Do something. It doesn’t matter what it is. Any effort you make to produce something will help you gain momentum, and might inspire your “main” project. For example, if you have a pad of sketch paper, draw random scribbles. If you have an open document, write whatever random words come into your mind. This has the potential to jog your creative side and warm you up for the main event.

Get your alpha waves flowing. Engineers and artists seem like opposite ends of the creative spectrum, but they share one common pursuit: a desire for that all-important “eureka” moment, when everything becomes clear, and a seemingly random idea points you in exactly the right direction to finish your project. Eureka moments are elusive and only loosely defined, but research suggests that novel, unusual ideas are frequently associated with alpha wave patterns in the brain. How can you produce those alpha waves? You need to relax. Go meditate. Get a massage. Listen to soothing music and take a bubble bath. The more stressed you are, the harder it’s going to be to get those ideas flowing.
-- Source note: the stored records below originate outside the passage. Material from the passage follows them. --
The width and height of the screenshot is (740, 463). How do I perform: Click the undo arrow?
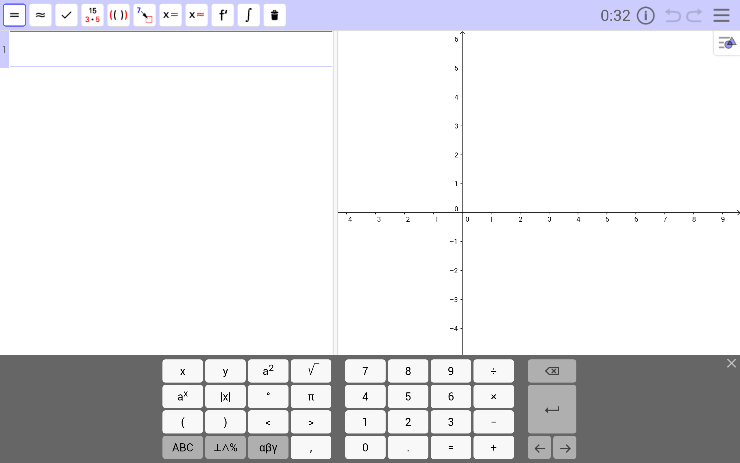tap(672, 15)
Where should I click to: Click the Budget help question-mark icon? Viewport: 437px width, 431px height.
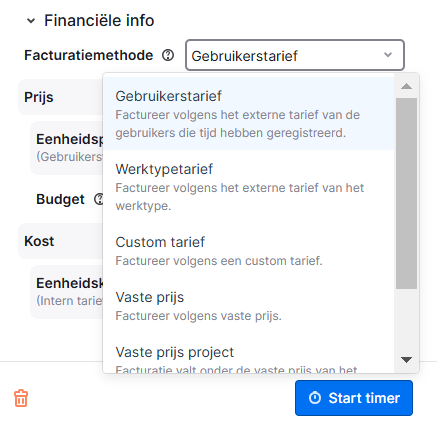click(99, 199)
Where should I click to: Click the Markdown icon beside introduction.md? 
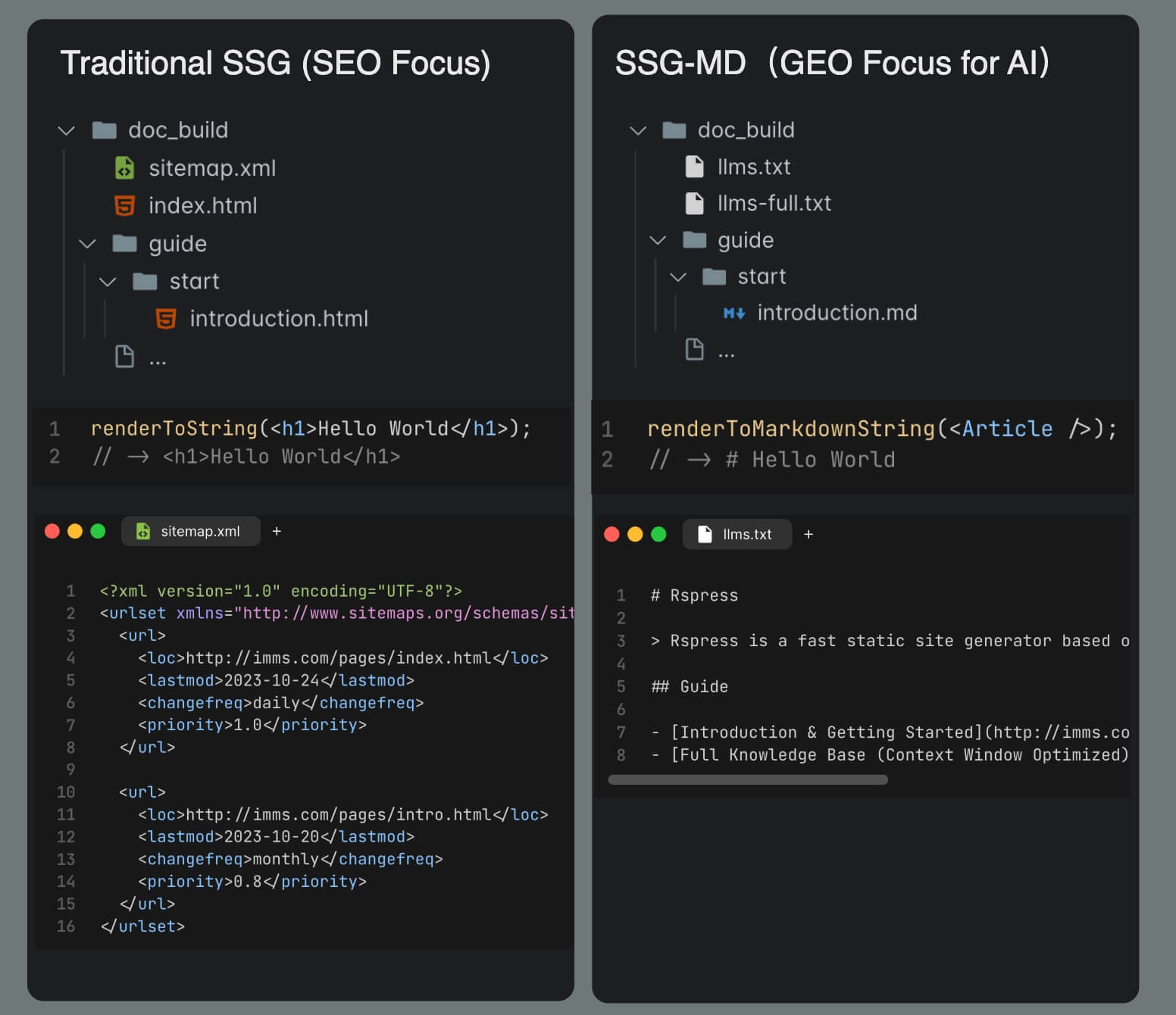click(x=733, y=312)
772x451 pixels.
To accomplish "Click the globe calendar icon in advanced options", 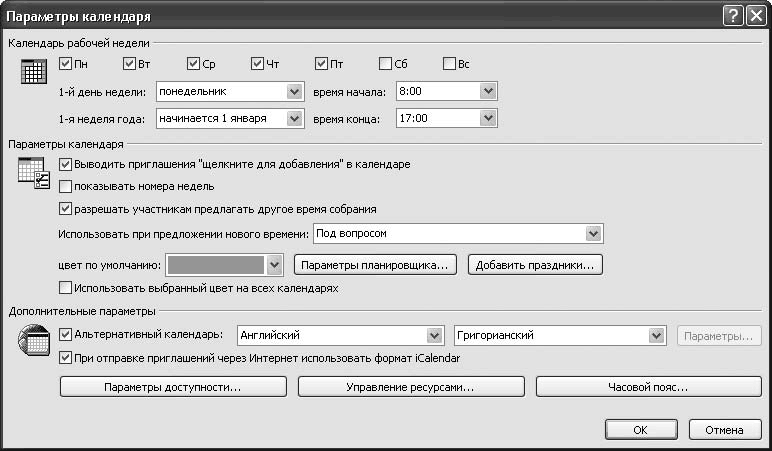I will 33,341.
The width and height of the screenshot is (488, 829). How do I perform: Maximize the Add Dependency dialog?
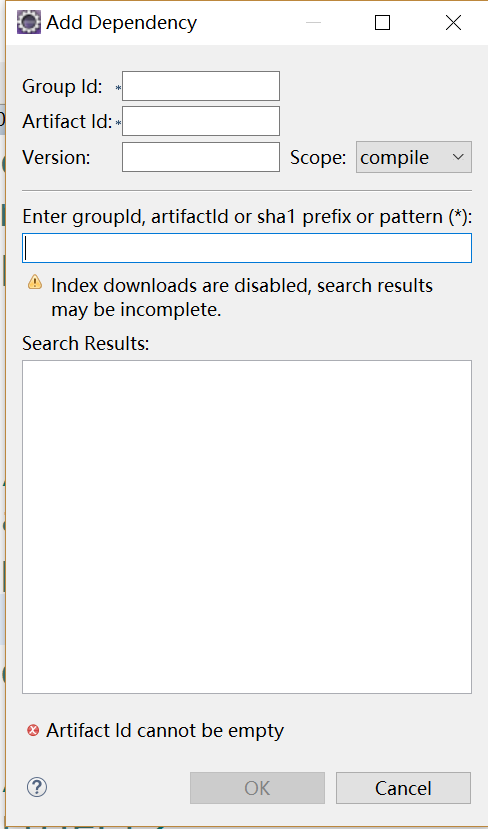(382, 23)
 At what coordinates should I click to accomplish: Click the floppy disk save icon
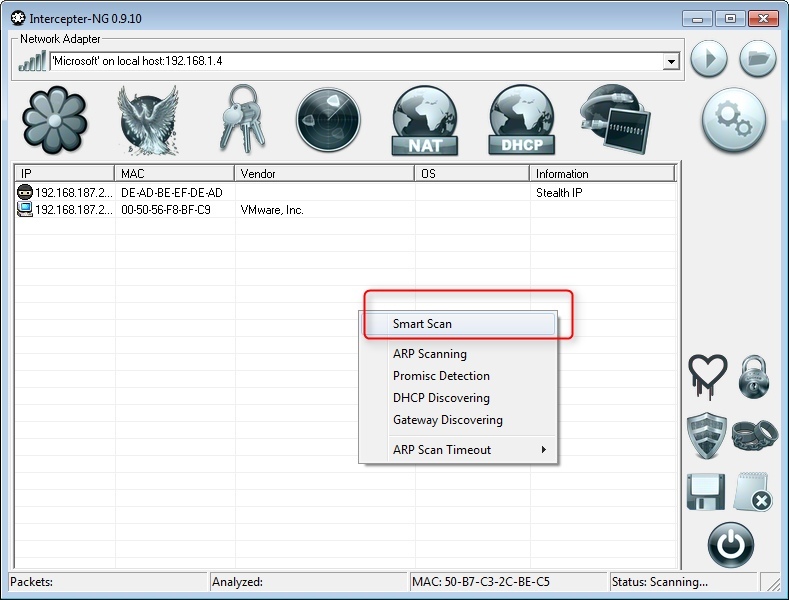coord(706,493)
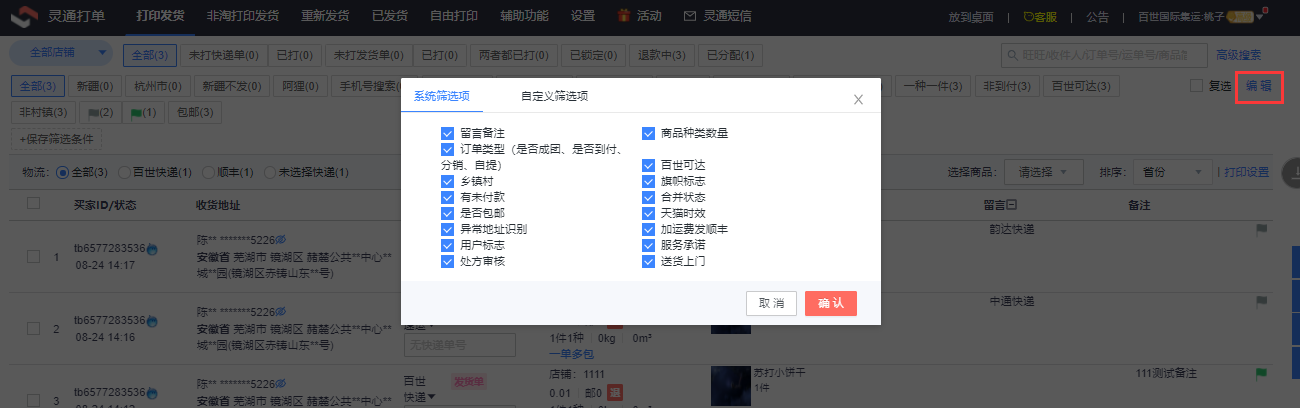Switch to 自定义筛选项 tab
This screenshot has height=408, width=1300.
[x=554, y=97]
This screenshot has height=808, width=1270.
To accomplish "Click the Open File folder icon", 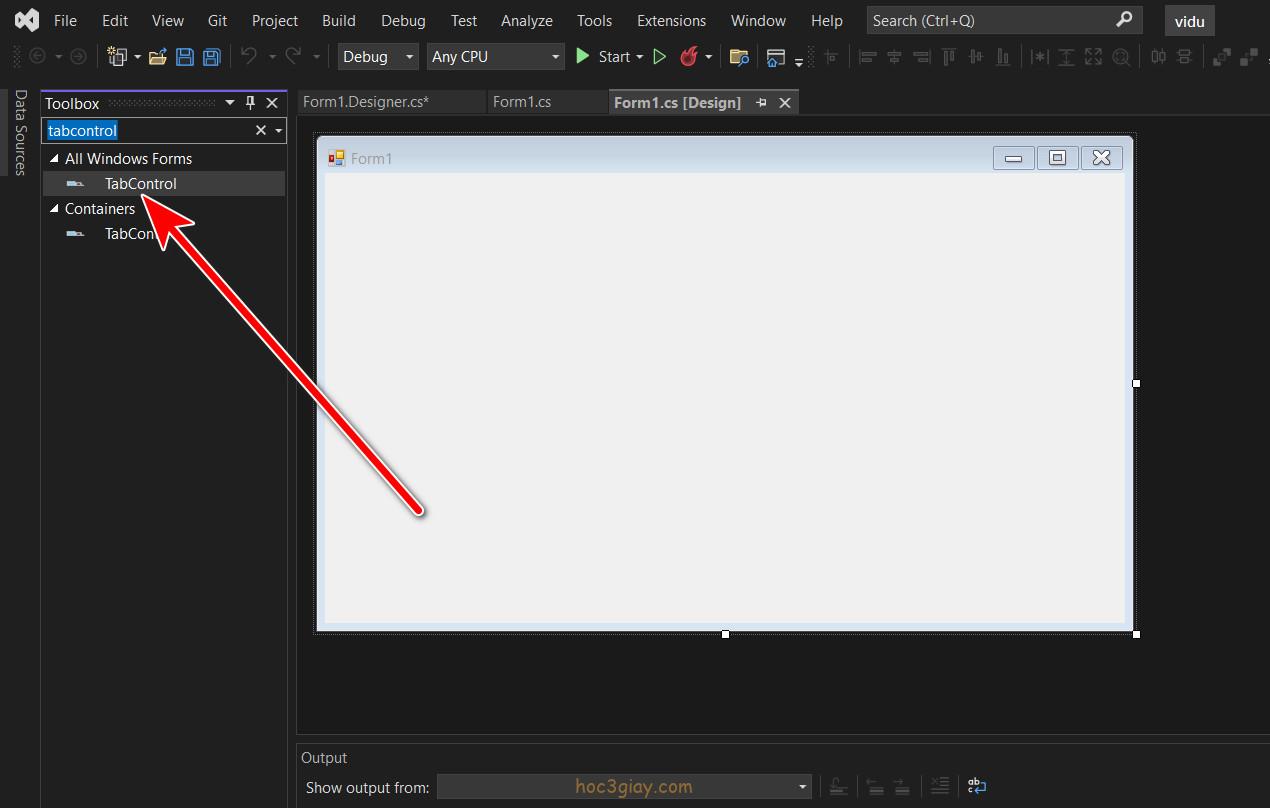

Archive your “nugget” ideas. Maybe your problem isn’t coming up with ideas. Maybe it’s that you have too many ideas. Your mind buzzes with a hundred different possible directions, but none of them stand out as being worth a full commitment. What can you do with this? My suggestion is one I’ve used in the past: archive them. Take a notepad and jot down all your tiny ideas, even if it’s just a word, phrase, or concept with no plan for execution. Once they’re on paper, they’ll seem more real, and you’ll be able to distinguish if any are worth pursuing. If not, you’ll have them available as potential jumping-off points for the next time you hit a block, when they’ll seem fresher (a common tactic for many industries that demand creative problem solving). The more you do this, the bigger your archive will be.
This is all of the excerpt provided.